Cluster of Genes Linked to Common Type of Diabetes

British researchers have identified a constellation of at least 18 genes that lead to the onset of insulin-dependent diabetes, a breakthrough that promises new hope for the prevention and treatment of the disabling disorder that afflicts nearly 1 million people in the United States.

The feat marks the first time researchers have used new technology developed for the human genome project--the ambitious effort to map the complete human genetic blueprint--to develop the genetic profile of a complex disorder in which multiple genes interact with environmental factors to produce disease.

“The technology we have developed here not only helps diabetes, but is also going to play a role in understanding (the genetic basis of) heart disease, asthma, rheumatoid arthritis and certain types of cancers,” said molecular geneticist Simon T. Bennett of Oxford University. “This is a major step forward.”

“If we can trace the genetics of diabetes, then hopefully we can find ways of preventing it from ever happening,” said Dr. Sarah King, director of research at the Juvenile Diabetes Foundation International. “Ultimately, prevention is the best cure.”

Diabetes is the fourth-leading cause of death by disease in the United States, accounting for an estimated 160,000 fatalities each year. Its complications include blindness, kidney disease, heart problems, strokes and amputations as a result of peripheral nerve damage. Diabetes is diagnosed in about 650,000 people each year.

Insulin-dependent, or Type 1, diabetes results when insulin-secreting cells of the pancreas are destroyed by the body’s immune system. Insulin helps cells use and store sugars in the diet, and in its absence an individual can quickly fall into a coma or die.

Short-term symptoms can be controlled by regular injection of insulin, but complications develop because of the wide swings of sugar concentration in the blood.

Type 2 diabetes, which afflicts at least 12 million Americans, occurs when the pancreas does not make enough insulin or when cells are unable to use it properly. It can usually be controlled with diet or drugs that stimulate insulin production. Its complications are the same as those for Type 1.

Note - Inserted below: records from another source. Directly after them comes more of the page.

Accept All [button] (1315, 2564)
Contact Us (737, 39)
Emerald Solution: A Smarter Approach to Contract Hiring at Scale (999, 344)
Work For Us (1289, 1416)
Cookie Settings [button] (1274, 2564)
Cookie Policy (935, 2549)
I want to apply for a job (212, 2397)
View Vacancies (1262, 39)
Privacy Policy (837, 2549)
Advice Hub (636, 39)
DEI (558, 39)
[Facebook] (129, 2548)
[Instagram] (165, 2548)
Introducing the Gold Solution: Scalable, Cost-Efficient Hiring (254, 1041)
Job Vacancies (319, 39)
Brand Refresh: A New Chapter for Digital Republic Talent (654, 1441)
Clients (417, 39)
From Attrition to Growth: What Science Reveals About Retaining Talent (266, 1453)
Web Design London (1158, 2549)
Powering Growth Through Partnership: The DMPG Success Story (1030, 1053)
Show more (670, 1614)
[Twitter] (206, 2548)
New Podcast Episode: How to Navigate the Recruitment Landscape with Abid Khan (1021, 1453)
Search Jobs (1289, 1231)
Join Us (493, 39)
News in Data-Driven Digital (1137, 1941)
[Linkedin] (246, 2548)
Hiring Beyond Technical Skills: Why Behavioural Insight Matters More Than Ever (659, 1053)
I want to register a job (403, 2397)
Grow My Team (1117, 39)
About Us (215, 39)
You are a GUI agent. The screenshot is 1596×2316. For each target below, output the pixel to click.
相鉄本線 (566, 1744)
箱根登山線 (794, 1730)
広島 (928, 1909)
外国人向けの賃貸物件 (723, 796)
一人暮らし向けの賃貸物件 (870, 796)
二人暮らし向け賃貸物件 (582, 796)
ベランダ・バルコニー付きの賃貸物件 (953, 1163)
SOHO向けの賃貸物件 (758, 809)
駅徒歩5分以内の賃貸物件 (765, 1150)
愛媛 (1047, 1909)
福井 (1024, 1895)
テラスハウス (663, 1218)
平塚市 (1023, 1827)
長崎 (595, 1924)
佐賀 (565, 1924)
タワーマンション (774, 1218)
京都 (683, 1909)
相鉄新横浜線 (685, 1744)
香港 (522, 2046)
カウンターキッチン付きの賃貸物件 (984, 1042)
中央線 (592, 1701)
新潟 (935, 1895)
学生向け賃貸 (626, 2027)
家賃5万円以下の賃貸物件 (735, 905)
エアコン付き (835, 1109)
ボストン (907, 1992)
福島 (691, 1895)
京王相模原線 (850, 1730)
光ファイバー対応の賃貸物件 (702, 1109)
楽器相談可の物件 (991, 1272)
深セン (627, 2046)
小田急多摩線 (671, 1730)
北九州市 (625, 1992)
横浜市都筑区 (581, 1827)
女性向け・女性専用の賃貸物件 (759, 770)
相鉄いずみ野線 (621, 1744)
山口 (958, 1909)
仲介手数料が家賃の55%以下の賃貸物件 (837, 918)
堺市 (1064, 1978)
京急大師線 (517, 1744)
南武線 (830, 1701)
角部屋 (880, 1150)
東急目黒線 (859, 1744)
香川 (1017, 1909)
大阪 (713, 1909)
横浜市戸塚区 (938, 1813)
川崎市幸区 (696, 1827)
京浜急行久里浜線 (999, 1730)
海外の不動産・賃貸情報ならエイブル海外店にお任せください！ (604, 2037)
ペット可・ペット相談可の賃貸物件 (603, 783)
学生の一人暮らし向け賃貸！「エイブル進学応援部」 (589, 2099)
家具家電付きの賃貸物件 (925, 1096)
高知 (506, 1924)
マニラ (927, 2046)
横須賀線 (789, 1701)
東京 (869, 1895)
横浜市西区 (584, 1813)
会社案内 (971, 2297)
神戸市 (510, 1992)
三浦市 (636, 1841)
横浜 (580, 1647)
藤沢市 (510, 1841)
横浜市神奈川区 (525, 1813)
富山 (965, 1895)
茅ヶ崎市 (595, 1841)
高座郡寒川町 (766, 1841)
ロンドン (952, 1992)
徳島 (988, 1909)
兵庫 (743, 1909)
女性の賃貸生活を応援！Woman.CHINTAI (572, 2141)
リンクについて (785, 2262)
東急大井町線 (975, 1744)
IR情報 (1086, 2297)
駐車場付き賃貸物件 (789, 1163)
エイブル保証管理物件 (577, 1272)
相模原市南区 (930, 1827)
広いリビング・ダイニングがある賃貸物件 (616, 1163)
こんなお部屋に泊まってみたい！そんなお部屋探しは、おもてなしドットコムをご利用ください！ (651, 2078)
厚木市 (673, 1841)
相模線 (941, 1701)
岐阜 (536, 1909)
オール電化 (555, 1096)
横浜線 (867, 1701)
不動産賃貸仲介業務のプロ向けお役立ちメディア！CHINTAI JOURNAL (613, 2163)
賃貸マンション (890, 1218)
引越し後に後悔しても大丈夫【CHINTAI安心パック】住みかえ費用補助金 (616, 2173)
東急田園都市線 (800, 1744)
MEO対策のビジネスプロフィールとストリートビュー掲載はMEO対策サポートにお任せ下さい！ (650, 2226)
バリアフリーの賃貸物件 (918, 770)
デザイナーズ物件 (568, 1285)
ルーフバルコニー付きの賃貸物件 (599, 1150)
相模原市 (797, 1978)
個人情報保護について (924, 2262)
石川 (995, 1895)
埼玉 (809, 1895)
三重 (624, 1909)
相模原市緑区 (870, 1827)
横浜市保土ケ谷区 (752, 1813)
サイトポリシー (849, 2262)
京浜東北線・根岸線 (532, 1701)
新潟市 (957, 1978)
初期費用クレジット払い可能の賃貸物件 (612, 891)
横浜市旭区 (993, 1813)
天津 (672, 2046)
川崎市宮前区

Researchers have long known that genes contribute to diabetes, but the role of genes is very different than in simpler genetic disorders, such as muscular dystrophy or Lou Gehrig’s disease. In those cases, there is a single gene involved. If both copies of the gene that a person carries--one from each parent--are defective, the disease will develop.

But diabetes, like heart disease, cancer and many other disorders, is polygenic--meaning that several genes, each of different importance, play a role in its onset. Also, the presence of the genes alone does not necessarily mean that the individual will develop the disease, but only that he or she is predisposed to developing it.

The individual must also be exposed to a trigger in the environment--a virus or a protein in cow’s milk, in the case of diabetes--before the disease occurs.

Tracking down the genes in a polygenic disease is a daunting and time-consuming task that requires an immense investment in research and supplies.

But molecular geneticist John Todd and his colleagues at Oxford used the modern techniques of high-speed replication of DNA (the PCR technique used in DNA fingerprinting), computerized control of the separation of DNA fragments and automation to speed up the process dramatically.

Using these techniques, they were able to identify 300 genetic markers in thousands of blood samples from the members of 300 U.S. and British families with a history of Type 1 diabetes, a process that would have required decades using conventional procedures.

From these studies, the researchers were able to show that 18 separate genes play a role in the onset of the disease. One of them, called IDDM1, is particularly crucial, accounting for 40% to 50% of the genetic contribution. Three others play a significant role, much like the supporting actors in a play, while the rest are, in effect, bit players.

The task now is to isolate each of the genes and identify the protein for which it is a blueprint. Once that is known, researchers say, it should be possible to fully understand how diabetes develops.

But that information is not necessarily essential to developing tests that indicate susceptibility to diabetes. That, said Oxford’s Bennett, could be accomplished in a couple of years. It should then be possible to identify diabetes-prone individuals at birth and take steps to minimize--and eventually eliminate--the possibility that they will develop the disorder.